Please recast every line of the items below as a Markdown table with two columns, Row and Line, numbering each row and leaving out blank lines.

----

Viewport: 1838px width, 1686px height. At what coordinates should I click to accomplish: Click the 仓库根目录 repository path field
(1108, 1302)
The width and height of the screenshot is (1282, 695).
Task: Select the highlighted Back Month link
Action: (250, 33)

----

The output.
| Row | Line |
|---|---|
| 1 | Viewport: 1838px width, 1686px height. At what coordinates should I click to accomplish: Click the 仓库根目录 repository path field |
| 2 | (1108, 1302) |
| 3 | The width and height of the screenshot is (1282, 695). |
| 4 | Task: Select the highlighted Back Month link |
| 5 | Action: (250, 33) |